The New Colossus

The New Colossus

By: Robert Scott

All writers in Op Ed are here to inform and acknowledge issues of importance to our communities, however these writings represent the views  and opinions of the authors and not necessarily of The Advertiser

One of the so-called Seven Wonders of the Ancient World was the 100-foot high statue of the Greek sun god Helios, erected to celebrate Rhodes’ victory over the ruler of Cyprus in the Fourth Century BC. This “Colossus of Rhodes” only stood for 54 years before it was destroyed by an earthquake; it was never rebuilt. Its size was about the same as the Statue of Liberty, and was the referent in a poem entitled “The New Colossus,” written by Emma Lazarus.

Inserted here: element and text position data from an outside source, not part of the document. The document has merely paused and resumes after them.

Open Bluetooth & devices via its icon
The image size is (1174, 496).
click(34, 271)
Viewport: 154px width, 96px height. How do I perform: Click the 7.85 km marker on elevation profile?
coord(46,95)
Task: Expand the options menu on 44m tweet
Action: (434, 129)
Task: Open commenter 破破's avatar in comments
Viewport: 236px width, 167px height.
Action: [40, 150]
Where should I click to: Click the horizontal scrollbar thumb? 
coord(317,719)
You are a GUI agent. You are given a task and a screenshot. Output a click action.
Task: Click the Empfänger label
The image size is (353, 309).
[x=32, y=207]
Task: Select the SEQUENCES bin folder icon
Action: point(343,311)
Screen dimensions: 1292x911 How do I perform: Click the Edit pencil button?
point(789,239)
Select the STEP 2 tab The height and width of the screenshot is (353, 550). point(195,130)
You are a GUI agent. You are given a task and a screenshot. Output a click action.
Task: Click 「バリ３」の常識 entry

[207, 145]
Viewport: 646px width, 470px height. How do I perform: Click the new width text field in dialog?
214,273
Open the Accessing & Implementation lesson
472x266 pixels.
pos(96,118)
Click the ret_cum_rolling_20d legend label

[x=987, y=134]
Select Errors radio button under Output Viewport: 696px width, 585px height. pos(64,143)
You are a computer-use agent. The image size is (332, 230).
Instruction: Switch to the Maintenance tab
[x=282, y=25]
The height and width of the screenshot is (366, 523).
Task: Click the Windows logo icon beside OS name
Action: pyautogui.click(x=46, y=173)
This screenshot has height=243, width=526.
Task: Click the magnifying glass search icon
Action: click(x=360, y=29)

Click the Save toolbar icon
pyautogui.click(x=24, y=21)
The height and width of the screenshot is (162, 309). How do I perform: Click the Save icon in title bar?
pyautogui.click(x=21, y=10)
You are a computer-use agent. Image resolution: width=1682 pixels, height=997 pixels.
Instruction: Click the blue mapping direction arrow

Not like the brazen giant of Greek fame,

With conquering limbs astride from land to land;

Here at our sea-washed, sunset gates shall stand

A mighty woman with a torch, whose flame

Is the imprisoned lightning, and her name

Mother of Exiles. From her beacon-hand

Glows world-wide welcome; her mild eyes command

The air-bridged harbor that twin cities frame.

“Keep ancient lands, your storied pomp!” cries she

With silent lips. “Give me your tired, your poor,

Your huddled masses yearning to breathe free,

The wretched refuse of your teeming shore.

Send these, the homeless, tempest-tost to me,

I lift my lamp beside the golden door!”

 

That sonnet is inscribed in a tablet within the pedestal on which the Statue of Liberty stands, on Liberty Island in New York Harbor. Millions of new Americans, seeking asylum or just a new beginning and an escape from poverty, passed by that statue and served both as the inspiration and the result of the national pride and unique tradition we have in the United States as the “Land of Immigrants.” We have never rejected immigrants for being poor, or for needing help once they arrived; we have never required those seeking to become Americans to be able to “stand on their own two feet or don’t bother to come.” But that is what the Trump administration is now requiring of current immigrants, even legal immigrants seeking work permits once here. That is wrong, it is in the most fundamental sense un-American, and it is not the way to “Make America Great Again.”

Many of my own forebears arrived on this continent among those best described as “your tired, your poor, your huddled masses yearning to breathe free.” Whether they did so before or after the Statue of Liberty was constructed, I am certain that is true of most of us nationwide as well as here in Edgefield County. That is who we are. Let us all work — and vote – to keep this national tradition, and to continue to build our nation on the wonderful ideals of “The New Colossus.”